Here’s a new one on me – at an editor’s request, I’m rewriting the ending of a story.
The details aren’t that important: they felt that the story jumped off the rails at one point, and gave me a conditional acceptance if I agreed to come up with a new ending. After listening to the editor’s ideas and giving it a bit of thought, I outlined a new climax with forty percent more explosions.
So far so good. Then I got to the part where I had to start writing. That’s when I ran into an unexpected problem.
Writers talk a lot about Voice. As best I understand the concept, it’s a combination of writing characteristics – prose style, sentence composition, character traits, dialogue tics, themes and motifs, and so on – appearing frequently enough in a writer’s work to become recognisable to an attentive reader. (Mine probably involves overuse of compound sentences and brackets, far too many qualifiers and adjectives, and complaining).
The story in question uses a heightened style, floral and melodramatic even by my usual standards. In the three years since I wrote it, I’ve learned a lot about how I write, and this story represents an approach I haven’t gone back to in some time.
(I hasten to add – it’s not a bad story by any means.
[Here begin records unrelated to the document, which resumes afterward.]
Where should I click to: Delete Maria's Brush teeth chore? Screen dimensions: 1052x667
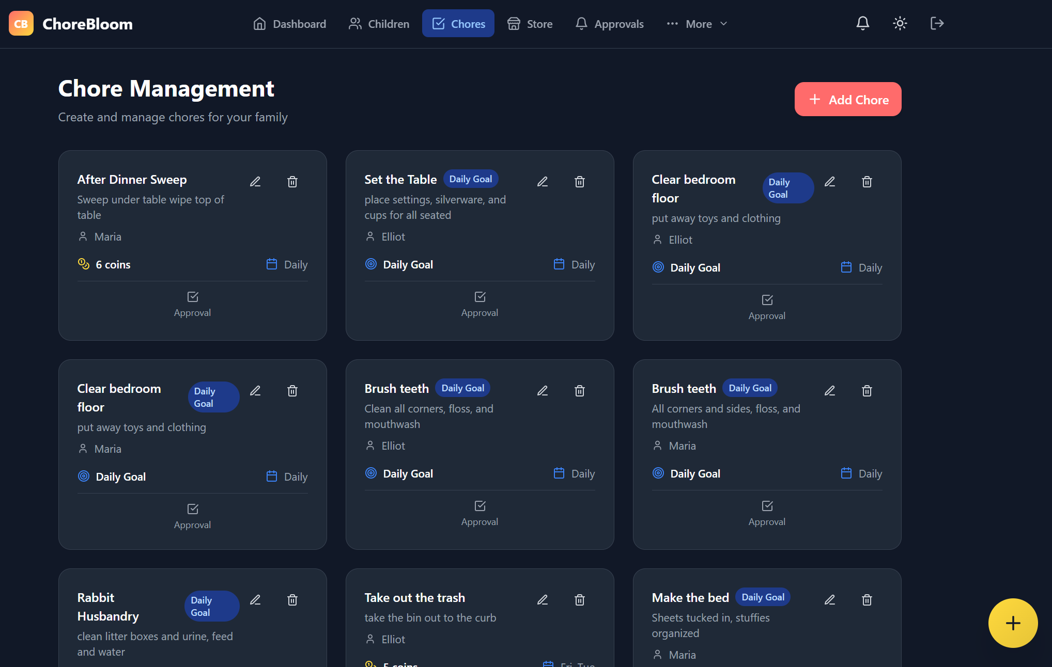(x=867, y=391)
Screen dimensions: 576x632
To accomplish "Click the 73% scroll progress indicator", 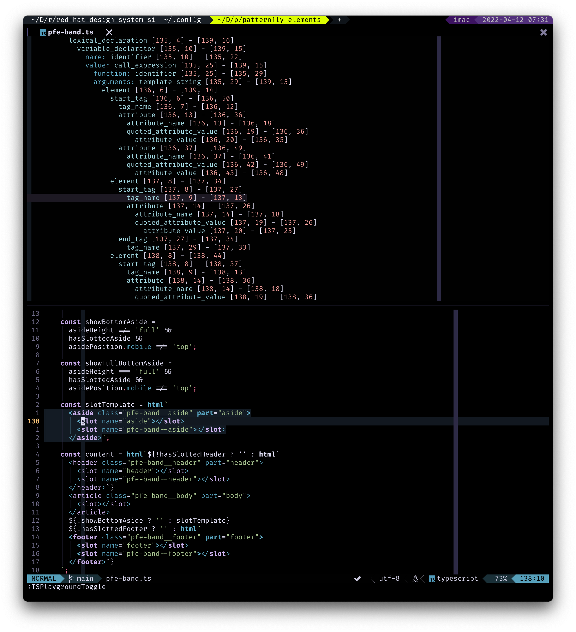I will 501,579.
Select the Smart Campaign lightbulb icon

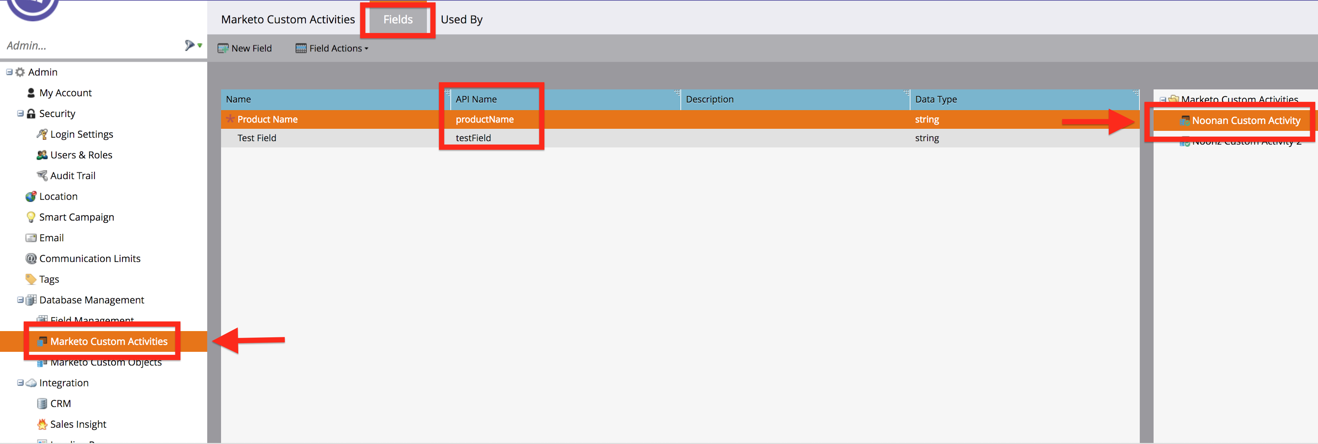pos(31,217)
I’ve enjoyed revisiting it, and I’m confident it holds up. I definitely won’t make the same claim for all my older work).
It’s hard, getting back into the mindset I had when I wrote that story. I remember the circumstances. Most of it was written on a very lovely, very loud spring holiday. I’d just started on therapy for my sleep apnea; I was more alert and cheerful than I’d been in years. And I was writing whatever I felt like. It was fun!
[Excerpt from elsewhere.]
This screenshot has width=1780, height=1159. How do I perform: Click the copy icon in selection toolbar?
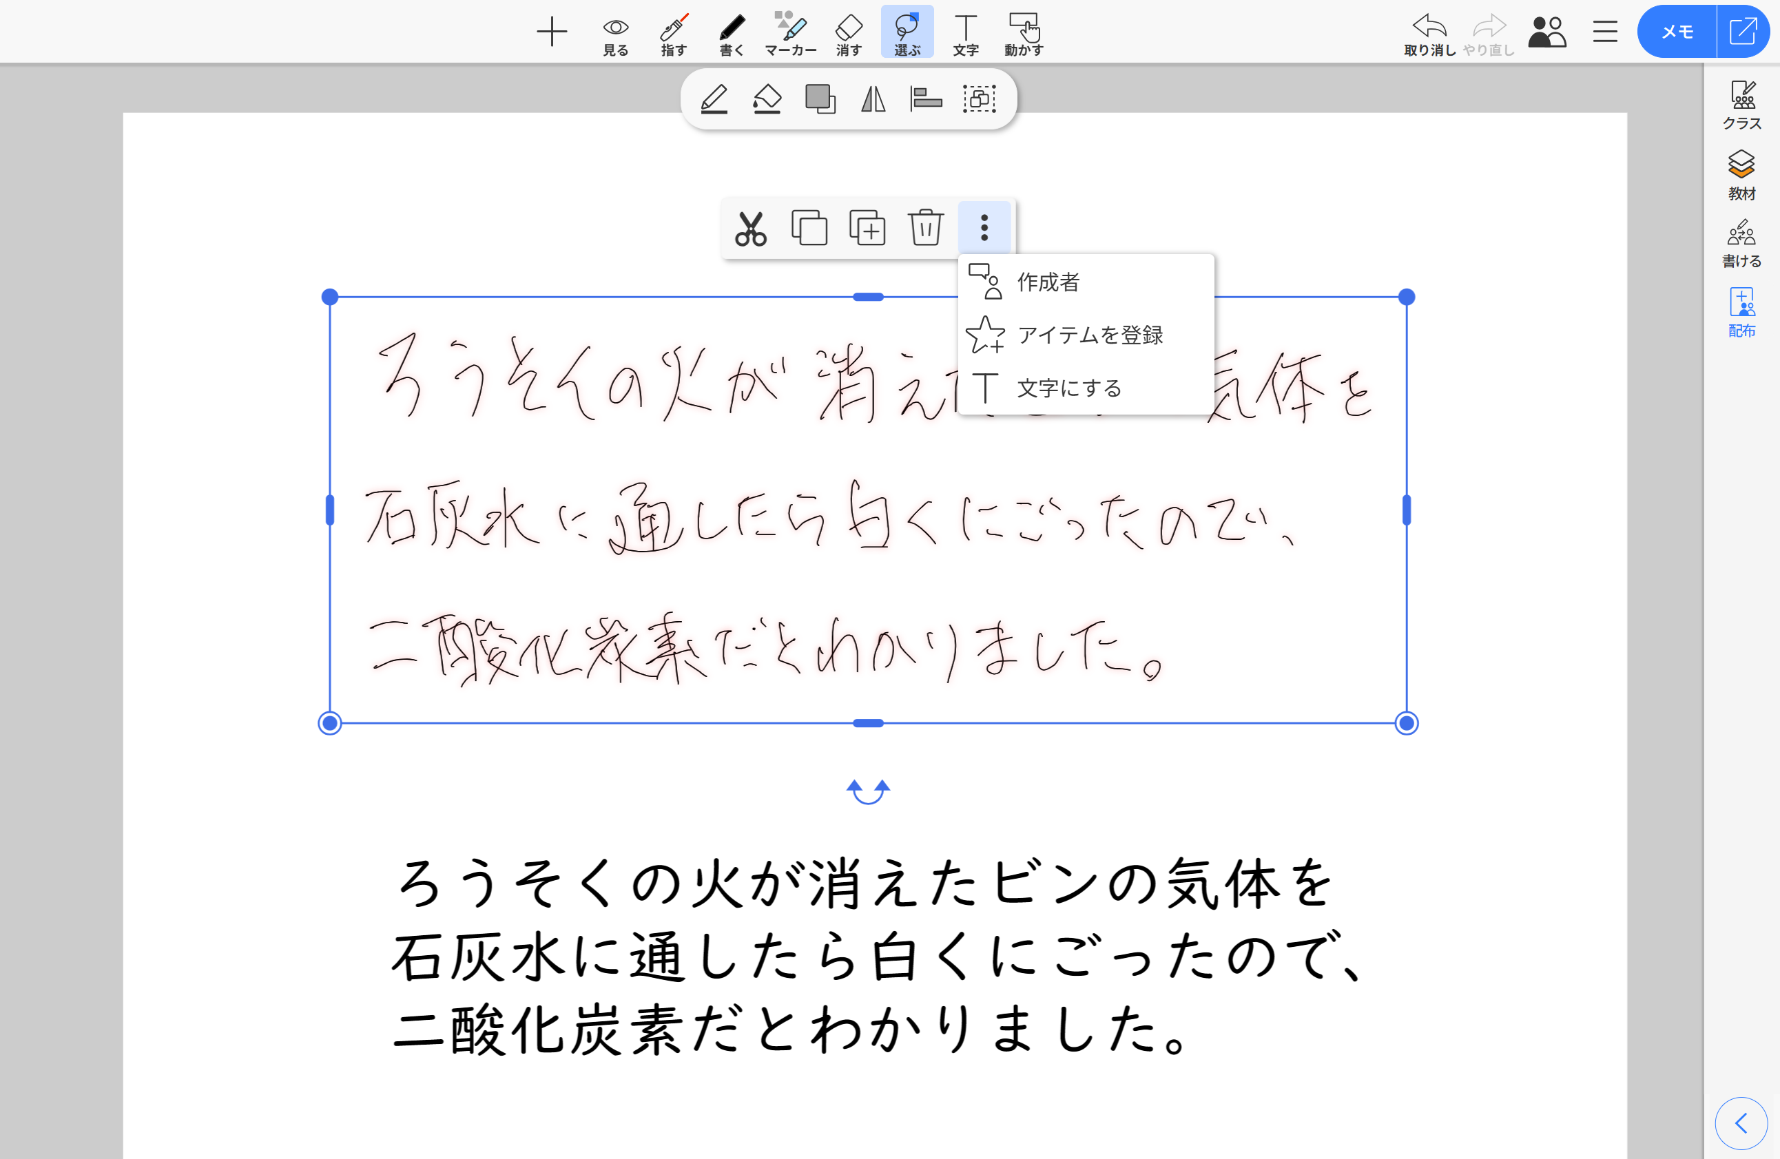coord(808,228)
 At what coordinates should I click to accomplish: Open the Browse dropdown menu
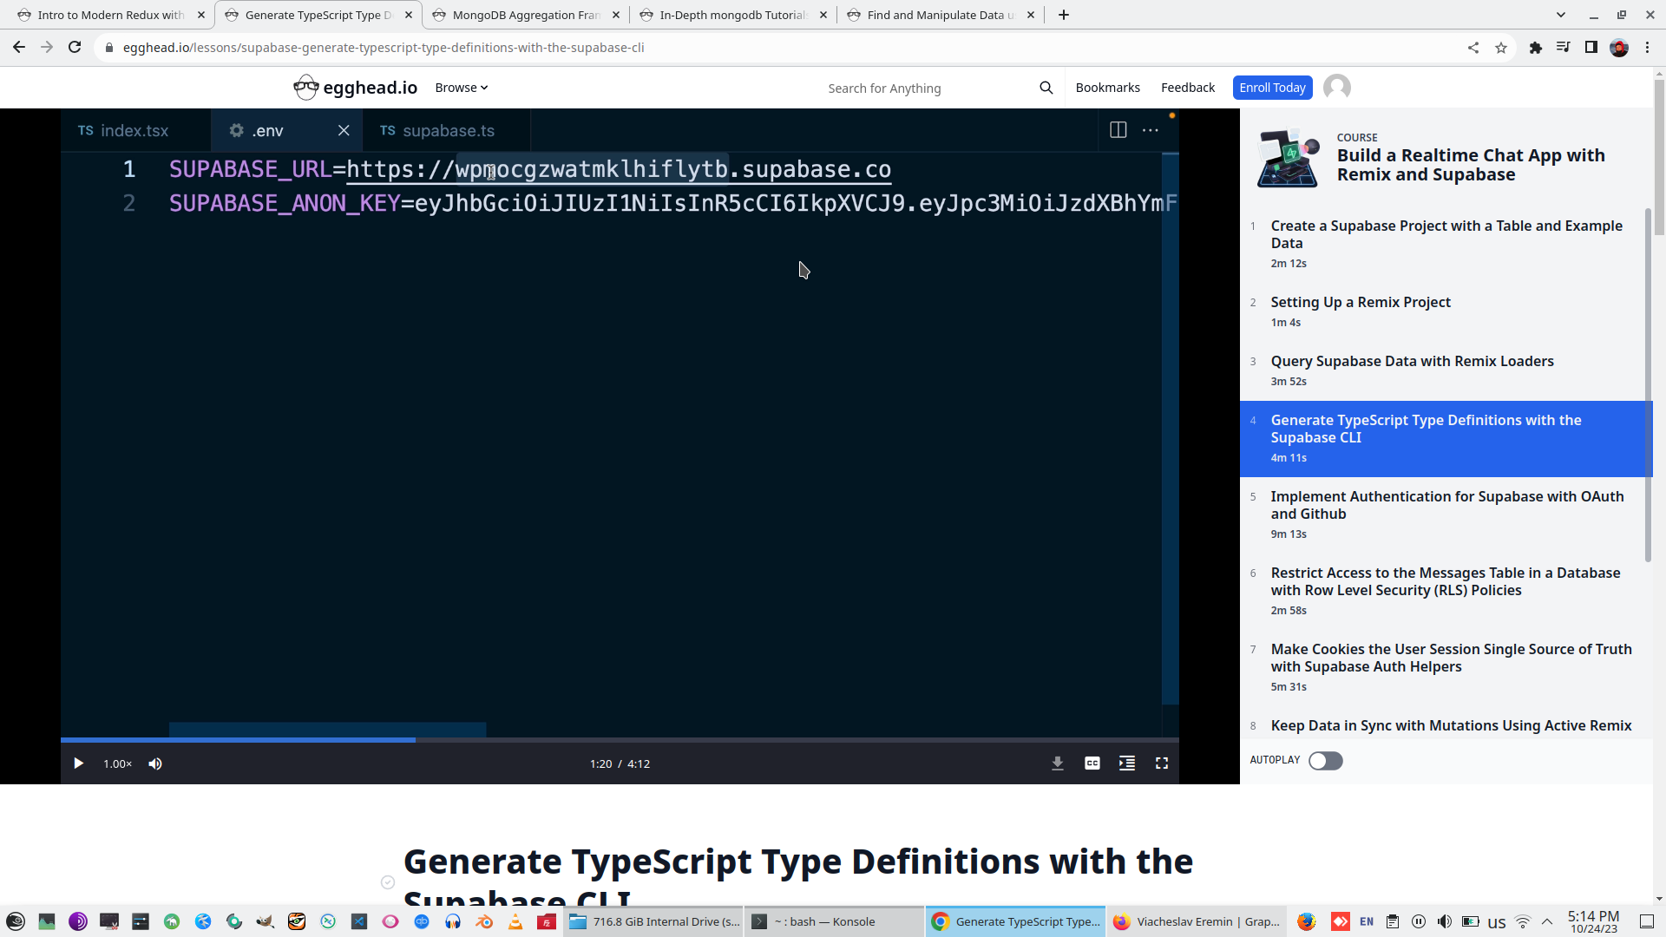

Trying to get back into that headspace has been a challenge. Writing sessions have been slow, almost painstaking. I’m agonising over every adjective choice, constantly weighing up whether I’ve hit the right notes of earnestness and pomposity in the character voices. And right now I have a cold threatening to blow my face apart from the inside. That’s not helping!
In the end, though, I have two things I can trust: first, I wrote it once, so I’m prepared to believe I can write it again.
Second, I have a deadline. Those are pretty useful for focusing the mind, I find.